SUASANA ceria, akrab, dan penuh kekeluargaan, mewarnai acara reuni lulusan tahun 1973 SMA Negeri 1 Sragen, di Kampung Kopi Banaran, Bawen, Kabupaten Semarang, 17-18 Februari 2018.
Layaknya anggota keluarga besar yang lama tidak berjumpa, ketika ada yang baru datang, kawan yang sudah lebih dulu tiba di lokasi langsung menyambut dengan bersalaman dan rangkulan penuh kehangatan. Selanjutnya, canda dan tawa senantiasa mewarnai berkumpulnya teman lama tersebut.
Nuansa kekeluargaan, telah tampak saat Sabtu pagi (17/2), empat mobil menjemput kedatangan rombongan dari Bogor, Jakarta, dan sekitar. Baik yang naik kereta dan turun di Stasiun Tawang, maupun yang naik bus.

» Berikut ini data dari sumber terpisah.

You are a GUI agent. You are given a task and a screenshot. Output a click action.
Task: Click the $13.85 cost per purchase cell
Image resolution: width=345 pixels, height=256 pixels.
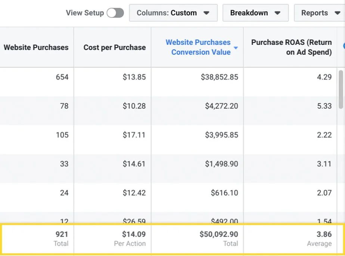[x=134, y=77]
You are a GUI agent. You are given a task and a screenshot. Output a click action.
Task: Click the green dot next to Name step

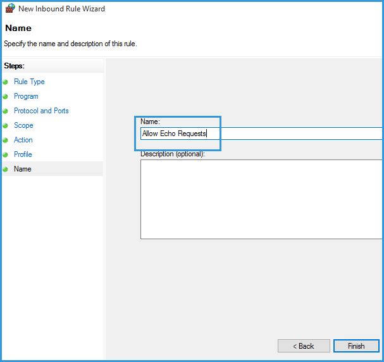click(6, 170)
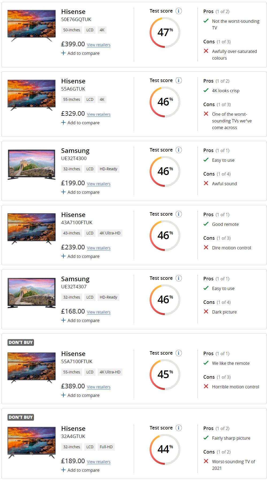This screenshot has height=480, width=267.
Task: Click the Samsung UE32T4300 TV image
Action: (32, 164)
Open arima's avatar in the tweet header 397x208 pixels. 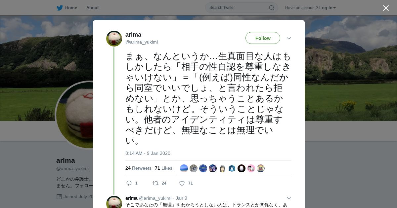(114, 39)
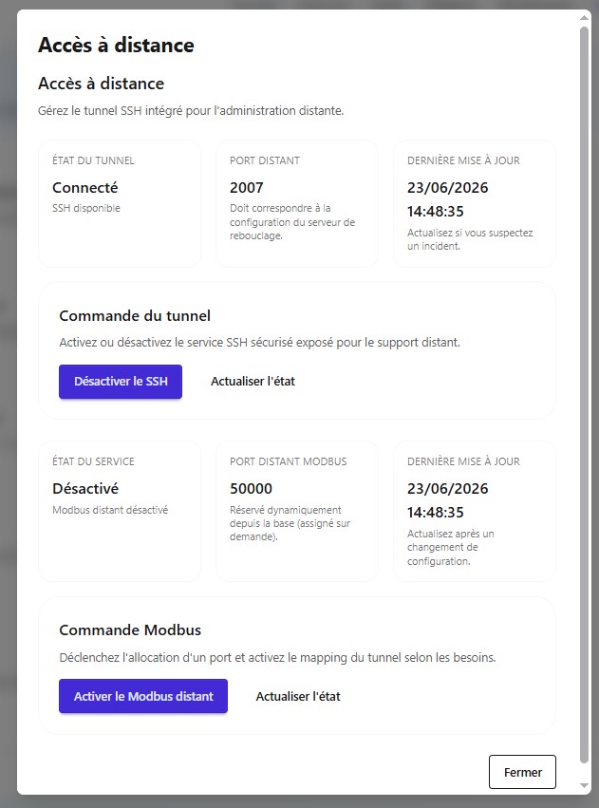Click the ÉTAT DU TUNNEL card label
The width and height of the screenshot is (599, 808).
(93, 160)
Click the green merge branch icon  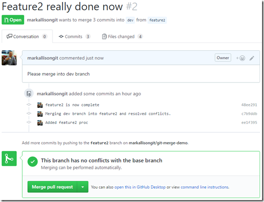click(x=9, y=159)
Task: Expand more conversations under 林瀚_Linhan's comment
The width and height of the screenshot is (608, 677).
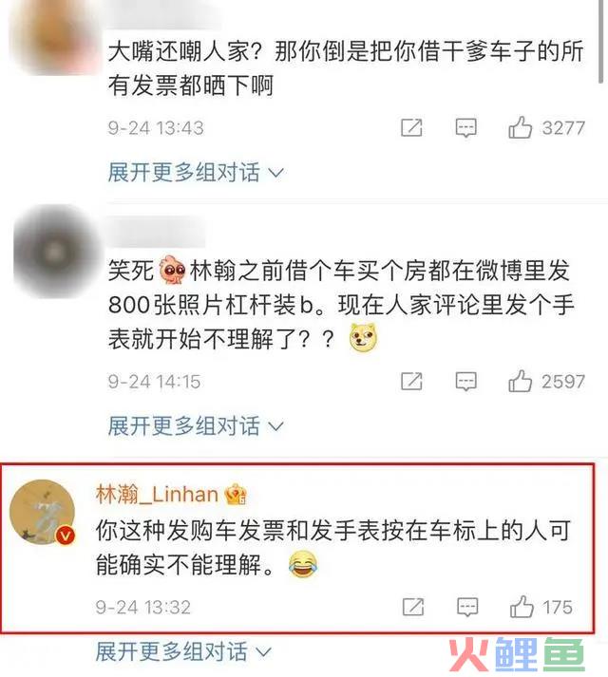Action: 183,652
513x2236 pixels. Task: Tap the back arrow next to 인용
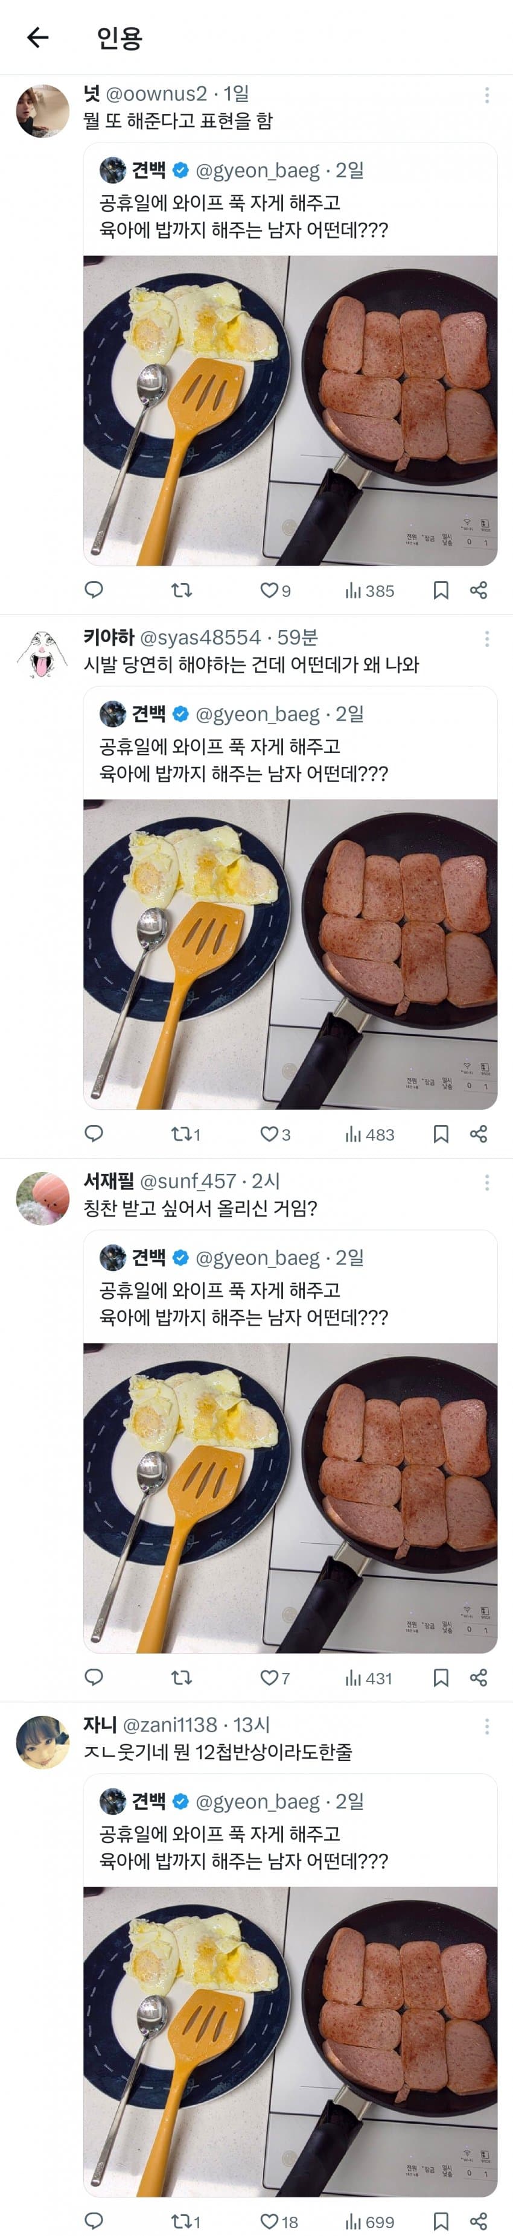37,37
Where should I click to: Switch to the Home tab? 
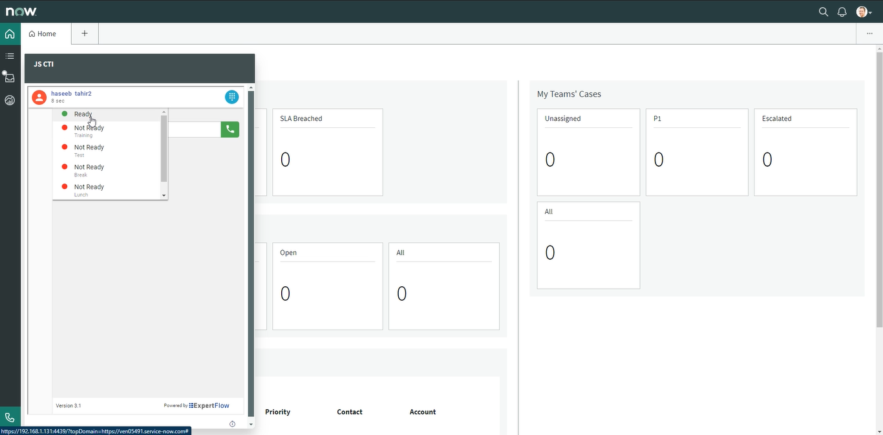[x=43, y=34]

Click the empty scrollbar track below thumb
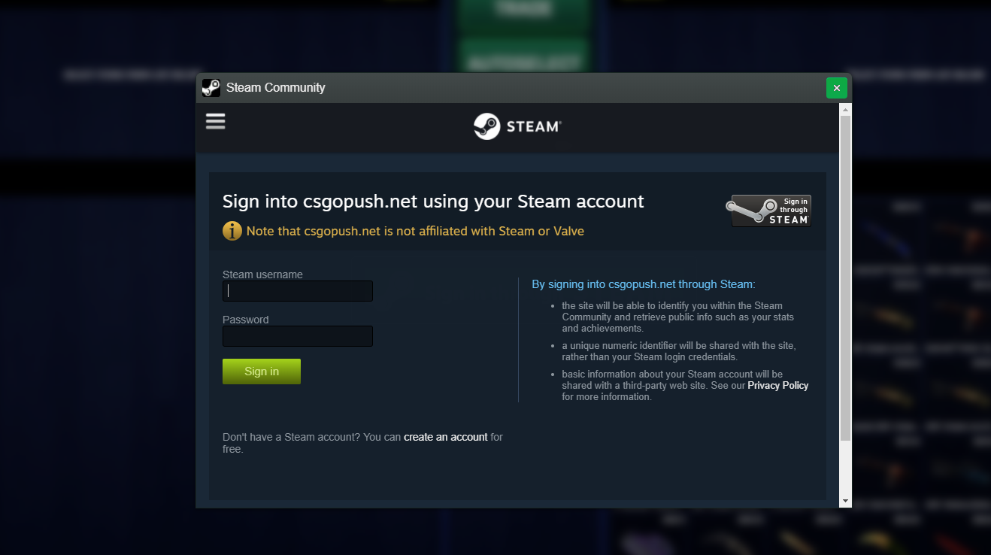(x=845, y=468)
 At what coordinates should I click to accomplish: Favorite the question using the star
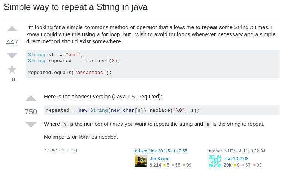coord(12,69)
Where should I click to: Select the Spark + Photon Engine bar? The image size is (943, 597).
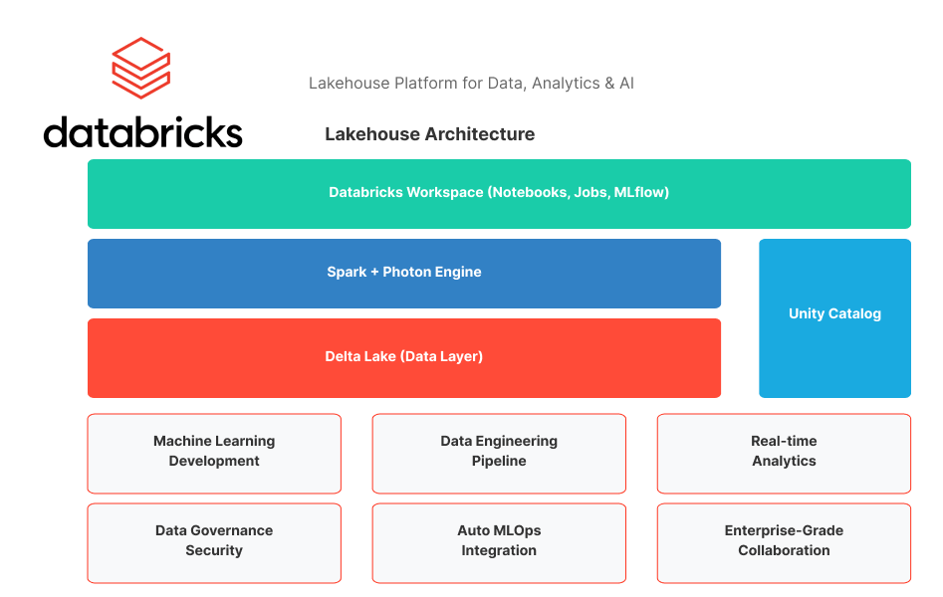(403, 272)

Setelah berakrab-akrab dan bercanda – ria sejenak di stasiun, rombongan diajak mampir ke rumah penasihat panitia, Edi Susanto, untuk sekedar numpang mandi, minum kopi, dan melemaskan badan setelah menempuh perjalanan sekitar 6 jam.

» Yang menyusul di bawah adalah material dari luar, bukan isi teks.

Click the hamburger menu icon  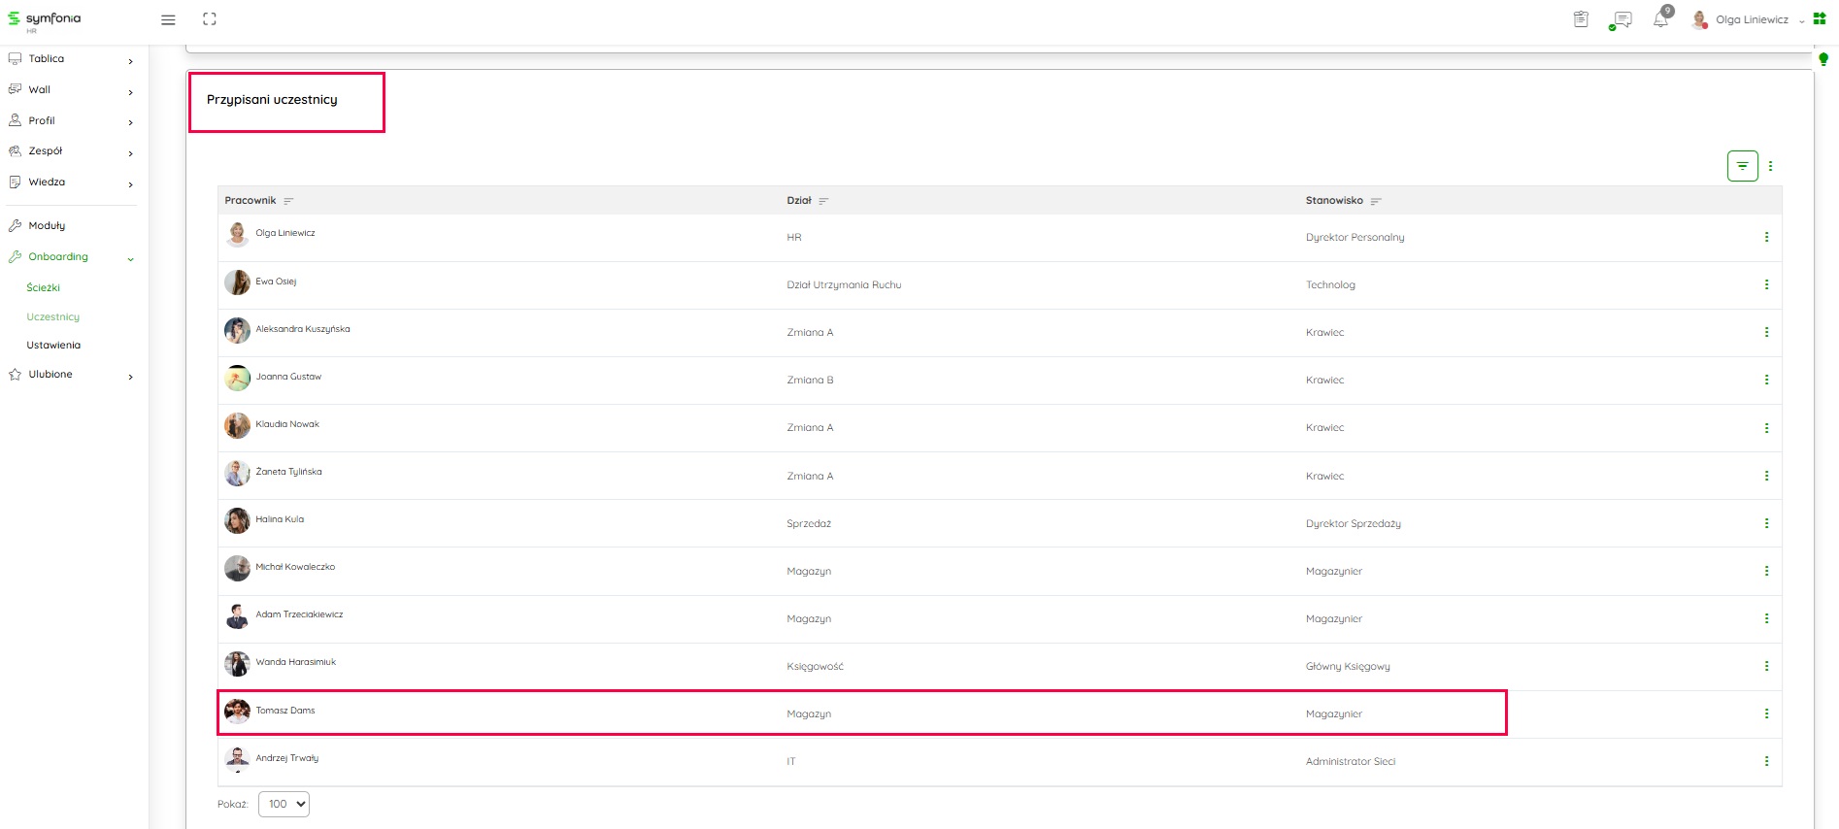[168, 19]
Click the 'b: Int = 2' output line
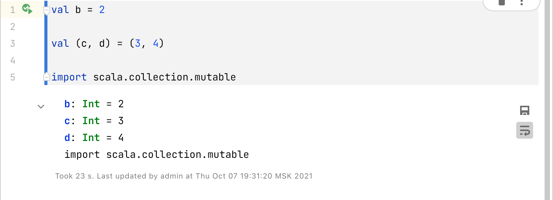Image resolution: width=553 pixels, height=200 pixels. [x=94, y=104]
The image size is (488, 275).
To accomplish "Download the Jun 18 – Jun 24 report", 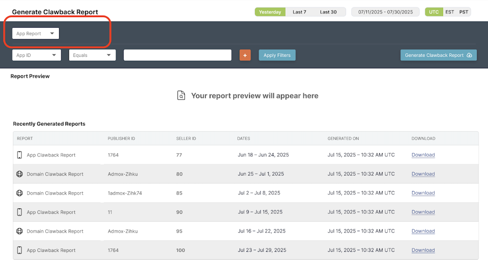I will tap(423, 155).
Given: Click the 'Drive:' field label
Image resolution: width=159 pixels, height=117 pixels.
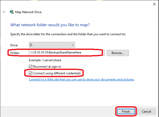Looking at the screenshot, I should (x=14, y=45).
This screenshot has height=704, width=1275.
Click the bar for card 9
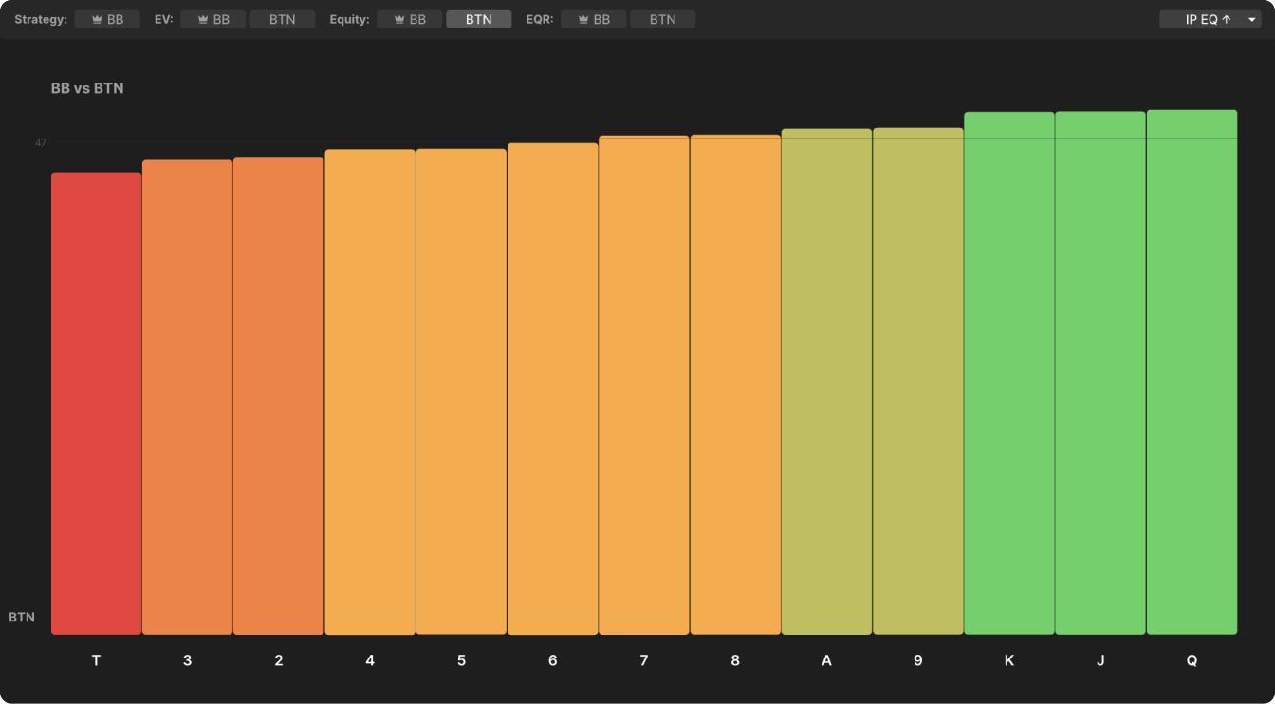(917, 380)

Canda-ceria masih berlanjut saat makan pagi dengan menu soto. Kemudian rombongan kecil ini melanjutkan perjalanan menuju lokasi acara reuni di Banaran.
Makin siang dan menjelang sore, rombongan dari korwil Sragen, Solo, Yogyakarta, Jawa Timur, mulai berdatangan.

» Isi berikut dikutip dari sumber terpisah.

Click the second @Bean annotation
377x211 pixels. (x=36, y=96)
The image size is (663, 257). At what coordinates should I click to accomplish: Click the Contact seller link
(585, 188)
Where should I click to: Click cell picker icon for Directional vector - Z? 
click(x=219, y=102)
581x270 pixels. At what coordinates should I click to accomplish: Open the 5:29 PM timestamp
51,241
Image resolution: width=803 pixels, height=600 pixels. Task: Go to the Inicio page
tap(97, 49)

Suasana pun makin gayeng. Apalagi, ternyata rombongan dari masing-masing korwil membawa makanan sebagai buah tangan. Aneka macam makanan pun melimpah. Mulai dari ketela pohon khas Salatiga dari Suwarno, lunpia, arem-arem, beraneka kue termasuk moci dari Swie Kim (Semarang), sambal tumpang khas Sragen plus karak, gatot, kacang, dan lainnya.
Buah-buahan juga komplet, mulai dari pisang, salak 2 bagor (korwil Jogja), rambutan 2 bagor, hingga durian, semua buah tangan spontan dan atas inisiatif masing-masing.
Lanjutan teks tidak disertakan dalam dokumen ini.